IITKP206 - Editorial

Problem link

contest
practice

Difficulty

cake walk

Pre-requisites

ad hoc

Problem

You are given e even and o odd numbers. In a single operation, you change an even to odd number or vice versa. Find out min number of operations needed to
do such that ratio of even to odd numbers becomes 2 : 3. If it is impossible to do so, output -1.

Solution

Observation 1:
You can see that sum of count of even and odd numbers will be constant because if you increase count of even numbers then count of odd numbers will decrease and vice versa.

Observation 2
If we want ratio of even : odd = 2 : 3. It means that even = 2 * k and odd = 3 * k where k is some integer.

Final Solution
Now if use observation 1, then you can say that 2 * k + 3 * k = n. where n denotes total numbers i.e. e + o.

Rewrite it to 5 * k = n.

So if n is not divislbe by 5, then no solution, So print -1.
Otherwise, we need to have quantity of even numbers = 2 * (n / 5) and odd numbers 3 * (n / 5).

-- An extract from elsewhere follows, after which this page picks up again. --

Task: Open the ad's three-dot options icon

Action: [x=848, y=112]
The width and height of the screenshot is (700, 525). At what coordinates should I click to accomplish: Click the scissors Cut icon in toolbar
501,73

Currently we have e even numbers. We want count of even numbers to be 3 * (n / 5).

  • If e > 3 * (n / 5), we will decrease e to become 3 * (n / 5).
  • If e < 3 * (n / 5), we will increase e to become 3 * (n / 5).

So total operations needed = |3 * (n / 5) - e| = |3 * ((e + o) / 5) - e|.

Time Complexity
O(1)

Tester’s solution: Will be added Later